▶ [INSTRUCTIONS TO FOLLOW]: Each line of the records that holds "computer" should be shown in full.

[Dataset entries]
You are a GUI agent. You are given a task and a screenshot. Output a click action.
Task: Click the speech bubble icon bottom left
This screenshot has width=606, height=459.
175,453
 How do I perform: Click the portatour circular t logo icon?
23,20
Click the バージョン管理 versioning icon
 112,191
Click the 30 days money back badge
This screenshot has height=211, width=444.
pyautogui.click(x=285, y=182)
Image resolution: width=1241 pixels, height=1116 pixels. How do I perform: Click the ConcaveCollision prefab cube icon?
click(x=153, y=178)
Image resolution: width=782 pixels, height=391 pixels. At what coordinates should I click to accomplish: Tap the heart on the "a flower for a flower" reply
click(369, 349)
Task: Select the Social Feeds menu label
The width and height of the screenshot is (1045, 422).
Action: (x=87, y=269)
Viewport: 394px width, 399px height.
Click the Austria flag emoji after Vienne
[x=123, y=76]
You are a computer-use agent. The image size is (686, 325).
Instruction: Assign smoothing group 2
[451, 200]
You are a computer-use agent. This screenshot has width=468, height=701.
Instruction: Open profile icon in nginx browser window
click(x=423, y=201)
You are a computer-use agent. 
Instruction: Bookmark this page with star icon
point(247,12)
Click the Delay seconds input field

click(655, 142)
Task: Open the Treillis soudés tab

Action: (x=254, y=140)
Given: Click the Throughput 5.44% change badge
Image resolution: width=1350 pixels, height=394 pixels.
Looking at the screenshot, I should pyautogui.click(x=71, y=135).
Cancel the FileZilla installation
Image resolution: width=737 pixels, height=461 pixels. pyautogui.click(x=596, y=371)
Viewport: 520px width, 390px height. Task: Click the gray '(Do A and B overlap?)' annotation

▶ [RESPONSE]:
You are a computer-use agent. The image size is (686, 325).
You are a computer-use agent. This screenshot has width=468, height=701.
You are a computer-use agent. 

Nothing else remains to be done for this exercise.